China’s housing market has remained strong this year and has come as a surprise to many after the government’s explicit voicing of housing bubble concerns. China's home sales were up 26.4 percent y/y in the first seven months. Household loans and mortgage leverage have risen rapidly, fuelled by 250bp of mortgage rate cuts, recovering home sales and banks’ preference for quality assets.
Chinese household sector is relatively underleveraged compared with the government and corporate sector. Of China’s estimated 250 percent total debt-GDP ratio, just 40 percent is household debt while non-financial corporate sector debt stands at around 170 percent. Hence, stimulating the property market was the governments' natural policy response.

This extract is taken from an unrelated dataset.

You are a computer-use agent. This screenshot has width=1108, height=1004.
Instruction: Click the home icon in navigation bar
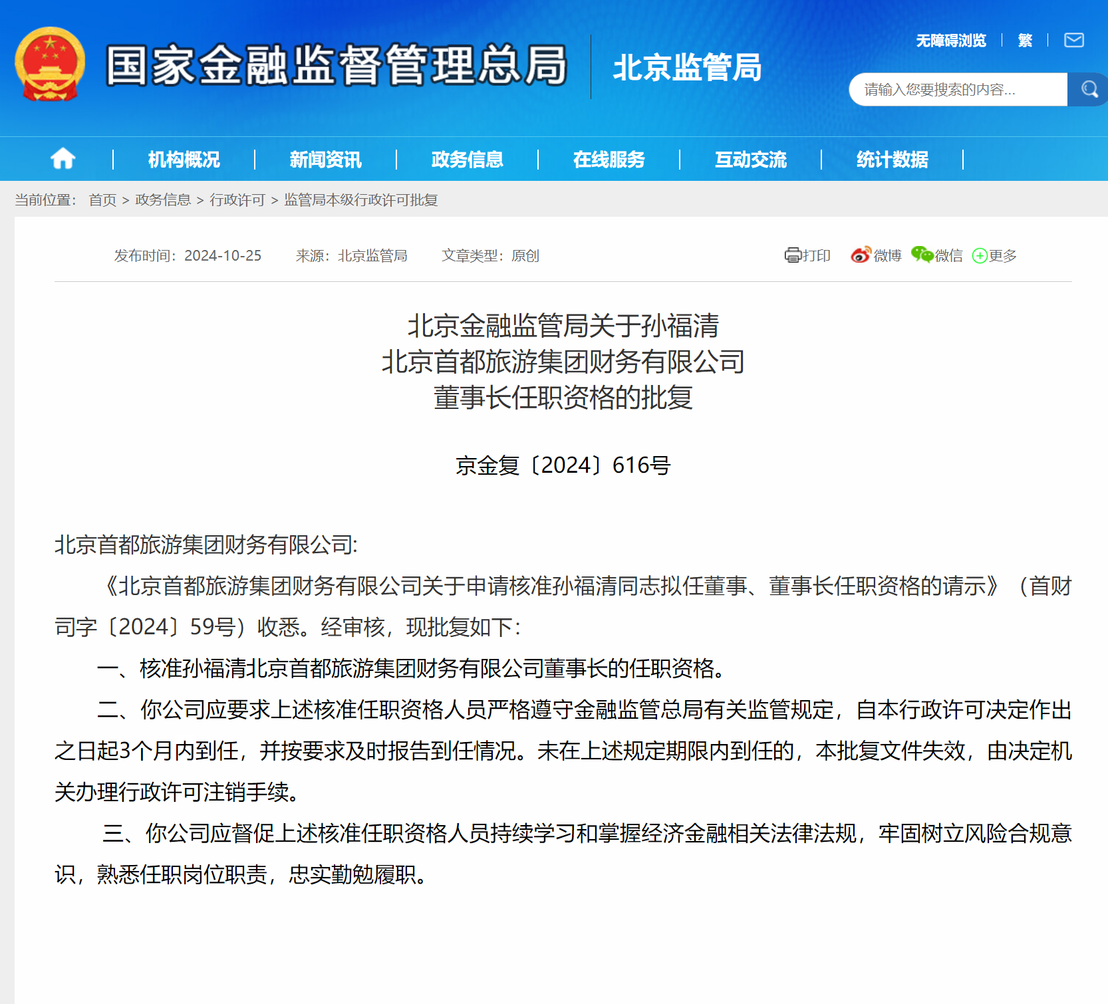[63, 159]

The buoyant housing market reflects a clear government intention to encourage the household sector to add leverage which potentially could help the corporate sector deleverage, as part of its strategy to address China’s massive debt build-up as well as to boost growth. Mortgage loans/home sales have risen from around 20 percent in 2012 to 37 percent in 2015 and 56 percent in H1 2016. Rapidly rising household leverage raises risks in the event of a housing correction.

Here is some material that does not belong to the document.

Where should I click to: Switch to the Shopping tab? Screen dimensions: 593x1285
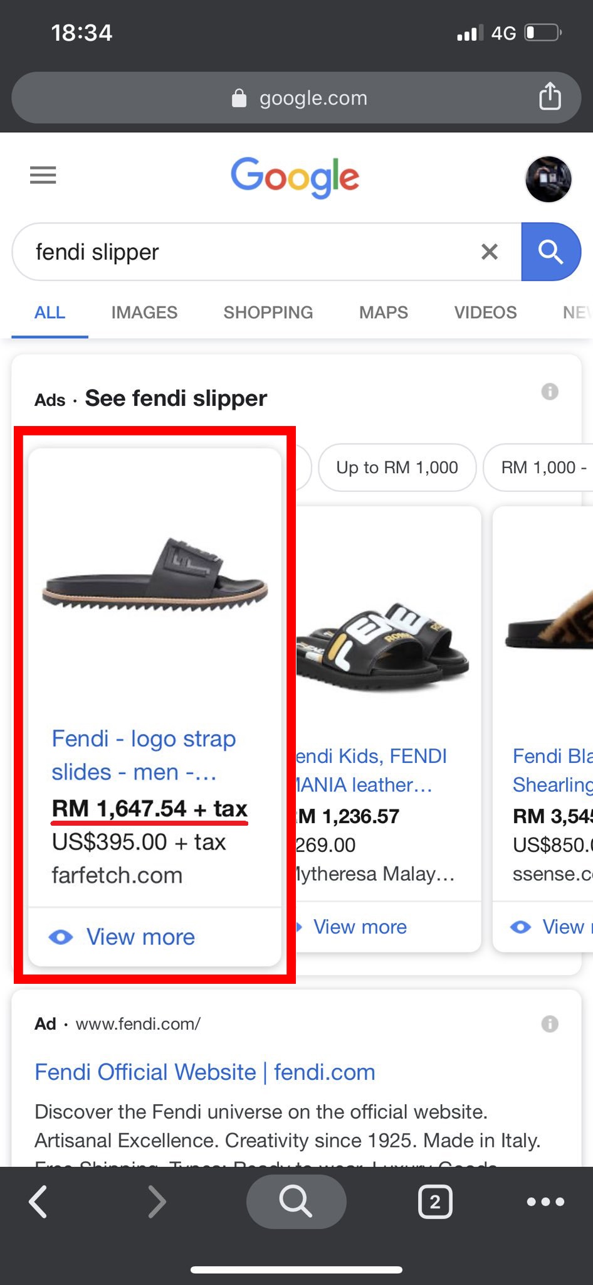(268, 312)
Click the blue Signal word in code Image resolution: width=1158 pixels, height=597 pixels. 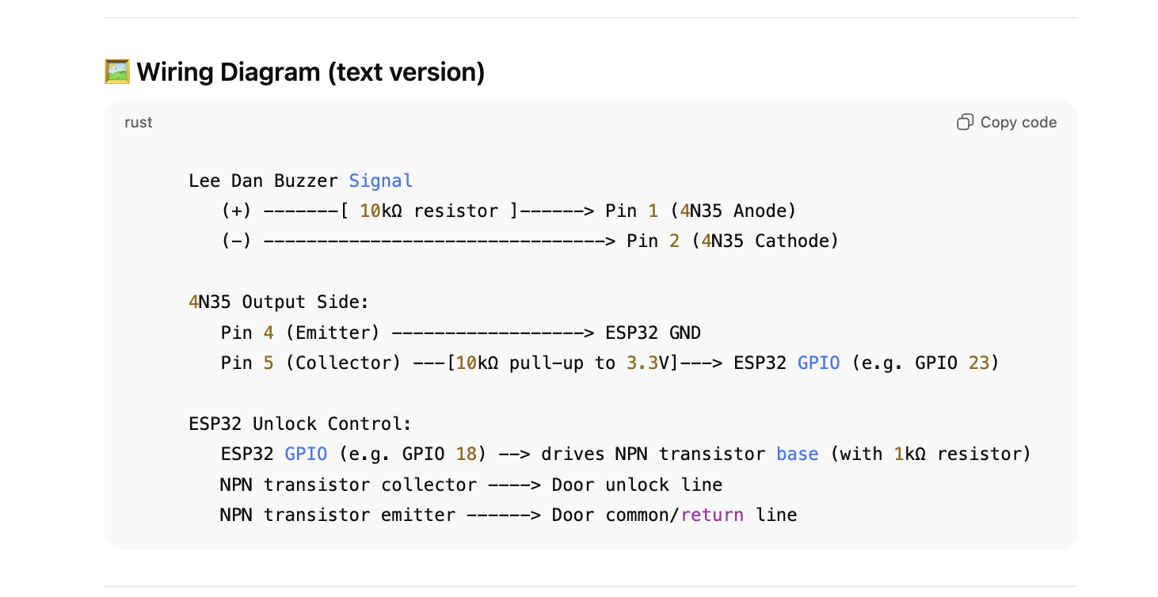click(x=381, y=181)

"Surging leverage poses new risks in the event of a housing correction. Experience shows that housing busts preceded by large run-ups in gross household debt are associated with significantly deeper contractions in general economic activity," notes Barclays in a report.
China's real estate sector contributes 10-15 percent of the total GDP. Better home sales would help the developers reduce inventory and improve cash flows and profits. Moreover, a recovering housing market should boost investment and consumption growth and have a positive spillover effect for the upstream and downstream sectors.

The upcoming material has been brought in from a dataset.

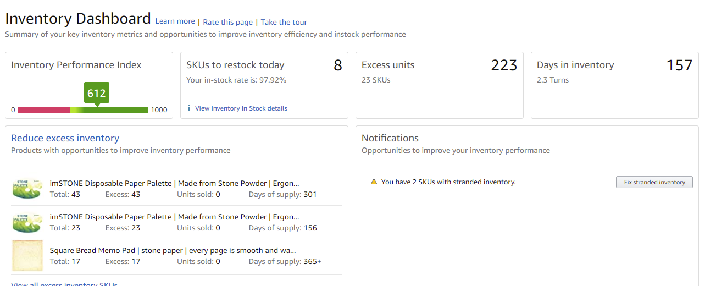
Task: Click the stranded inventory notification message
Action: tap(448, 182)

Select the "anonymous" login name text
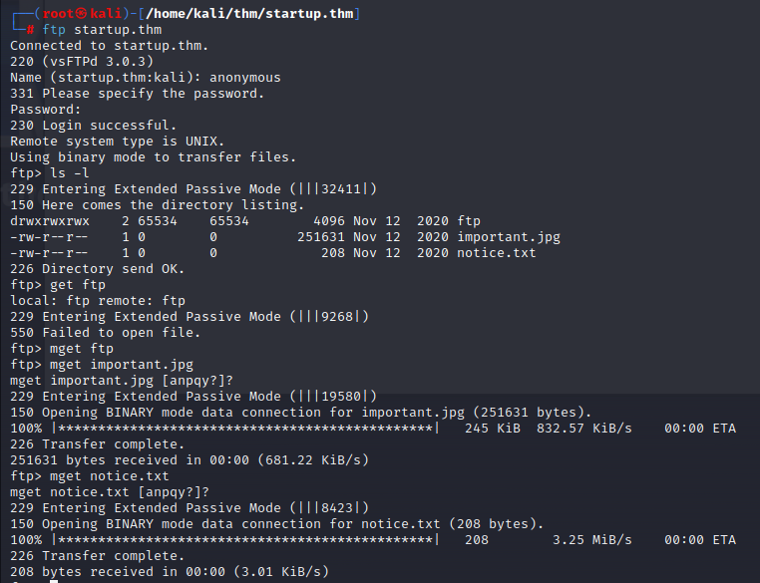click(244, 78)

But some analysts say slowing price growth and weakening property investment suggest the rebound may have peaked. Home price rises in China’s biggest cities showed signs of easing in July, adding to concerns that one of the economy’s key growth drivers is losing steam. Average new home prices in China’s 70 major cities rose 7.9 percent in July from a year earlier, an official survey showed, compared with a 7.3pc increase in June. But on a monthly basis, prices rose just 0.8pc in July, the same pace as in June.
"We believe the housing market is cooling down from the rebound in the first half. Property investment will continue to drop, which will put more pressure on the economy in the future,” said Nomura economist Wendy Chen.